So I tried S&S Total Body Giant Sets

Kellyro77

Cathlete
I'm pleasantly surprised with this workout. Was worried it would turn into another "dread factor" workout, but it wasn't too bad. I matched Cathe's weight selection on most exercises except some of the triceps and biceps - tris were kind of oddly sore after doing ICE's kickboxing workout yesterday for the first time (guess some of those punching combos were new enough to shock my tris!) and I still take major precautions with bicep exercises since my tennis elbow is still healing... close, but not quite to 100% yet.

I liked the alternation between several lower body then several upper body exercises. Lower body did feel a tad repetitive with traditional squats, deadlifts, and plie squats showing up twice (set #1 and set #5) with the same rep patterns.

I appreciated the little "breaks" she threw in with a few non-weighted exercises like pushups, warrior lunges and sweeper lunges.

I wasn't fond of the heavy 1-arm rows resting your hand on the ball. I didn't feel very stable (and I get that's the point of using a stability ball). I will either lower my weight significantly if I choose to stick with the stability ball as a prop, or, if I want to stay heavy, I'll go with a traditional split stance resting my non-working arm on my thigh.

While I'm glad she includes stretches at the end of the workouts in this set, I don't care for stretches on the stability ball. My core is still working sitting on it, and I'd rather take out the need for my stabilizers working while I'm stretching so I can relax completely.

Definitely enjoyed it. I'm not going to need to psych myself up when this shows up in my rotation again.

Not my fave total body workout of Cathe's though. I still love Tri Sets or Giant Sets from STS 2 (especially the unilateral approach in STS 2 Giant Sets). I just really appreciate the slower pace and since the emphasis with those workouts is on selecting really heavy weights, I still get the cardio factor out of the workouts, too.
 
I liked the alternation between several lower body then several upper body exercises.
Yes, I like that about this workout, too. Feels efficient with built in rests.

While I love the stretch using the ball, I can see wanting to eliminate it, too.

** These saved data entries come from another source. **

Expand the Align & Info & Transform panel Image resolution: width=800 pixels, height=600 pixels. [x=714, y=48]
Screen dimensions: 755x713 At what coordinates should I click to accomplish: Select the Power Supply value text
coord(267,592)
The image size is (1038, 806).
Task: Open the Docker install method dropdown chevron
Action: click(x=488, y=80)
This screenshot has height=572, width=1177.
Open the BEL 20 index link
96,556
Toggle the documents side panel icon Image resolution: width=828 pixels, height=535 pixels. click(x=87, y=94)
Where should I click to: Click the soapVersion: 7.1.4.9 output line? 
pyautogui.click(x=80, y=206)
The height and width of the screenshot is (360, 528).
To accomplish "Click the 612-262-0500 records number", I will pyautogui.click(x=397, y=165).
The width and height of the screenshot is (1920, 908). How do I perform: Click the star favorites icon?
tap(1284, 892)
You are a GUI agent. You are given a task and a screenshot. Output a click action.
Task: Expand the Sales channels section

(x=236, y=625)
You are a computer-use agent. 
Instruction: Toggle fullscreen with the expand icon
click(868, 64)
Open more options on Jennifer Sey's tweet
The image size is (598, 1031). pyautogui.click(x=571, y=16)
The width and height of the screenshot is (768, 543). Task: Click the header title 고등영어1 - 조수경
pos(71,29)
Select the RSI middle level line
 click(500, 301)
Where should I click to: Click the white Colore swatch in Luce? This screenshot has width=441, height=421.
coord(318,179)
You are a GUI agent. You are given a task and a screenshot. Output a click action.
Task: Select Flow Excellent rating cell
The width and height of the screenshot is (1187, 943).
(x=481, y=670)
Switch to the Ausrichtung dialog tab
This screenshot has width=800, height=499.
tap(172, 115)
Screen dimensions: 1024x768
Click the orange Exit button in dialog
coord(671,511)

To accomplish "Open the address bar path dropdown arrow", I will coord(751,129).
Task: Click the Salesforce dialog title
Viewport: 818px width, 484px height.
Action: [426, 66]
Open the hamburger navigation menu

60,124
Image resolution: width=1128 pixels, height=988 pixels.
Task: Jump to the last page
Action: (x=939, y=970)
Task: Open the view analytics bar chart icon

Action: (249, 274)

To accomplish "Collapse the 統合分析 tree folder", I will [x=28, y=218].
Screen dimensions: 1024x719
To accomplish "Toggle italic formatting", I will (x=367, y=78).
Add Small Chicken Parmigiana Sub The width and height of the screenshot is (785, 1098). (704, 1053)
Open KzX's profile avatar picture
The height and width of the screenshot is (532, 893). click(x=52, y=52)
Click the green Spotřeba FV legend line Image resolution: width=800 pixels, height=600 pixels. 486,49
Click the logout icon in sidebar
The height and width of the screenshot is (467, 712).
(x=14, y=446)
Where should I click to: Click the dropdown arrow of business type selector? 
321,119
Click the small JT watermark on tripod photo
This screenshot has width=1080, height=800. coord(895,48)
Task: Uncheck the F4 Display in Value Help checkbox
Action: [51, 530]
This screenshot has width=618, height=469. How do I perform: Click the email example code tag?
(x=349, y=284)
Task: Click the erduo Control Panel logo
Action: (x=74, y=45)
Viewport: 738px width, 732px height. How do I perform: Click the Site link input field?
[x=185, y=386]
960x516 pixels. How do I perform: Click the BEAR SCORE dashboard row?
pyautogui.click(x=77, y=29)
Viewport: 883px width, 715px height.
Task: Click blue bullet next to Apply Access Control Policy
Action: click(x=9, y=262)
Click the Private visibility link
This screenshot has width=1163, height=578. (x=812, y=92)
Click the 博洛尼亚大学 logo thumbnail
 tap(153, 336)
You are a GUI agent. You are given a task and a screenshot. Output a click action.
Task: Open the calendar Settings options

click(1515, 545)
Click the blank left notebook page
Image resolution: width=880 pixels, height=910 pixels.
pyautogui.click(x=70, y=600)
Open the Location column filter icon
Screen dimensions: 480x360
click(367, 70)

I like the notes you mentioned because they might help other people who want to modify slightly.

Thanks for posting :)
 
Nice review.
I like this TB workout. A big plus for me is it's under an hour. So many older TB workouts are a bit too long for my time frame. Cathe making the core work a bonus was a good choice for me. And I like the Giant sets. And of course I enjoy the green stability ball making the green shoe laces and outfit trim pop.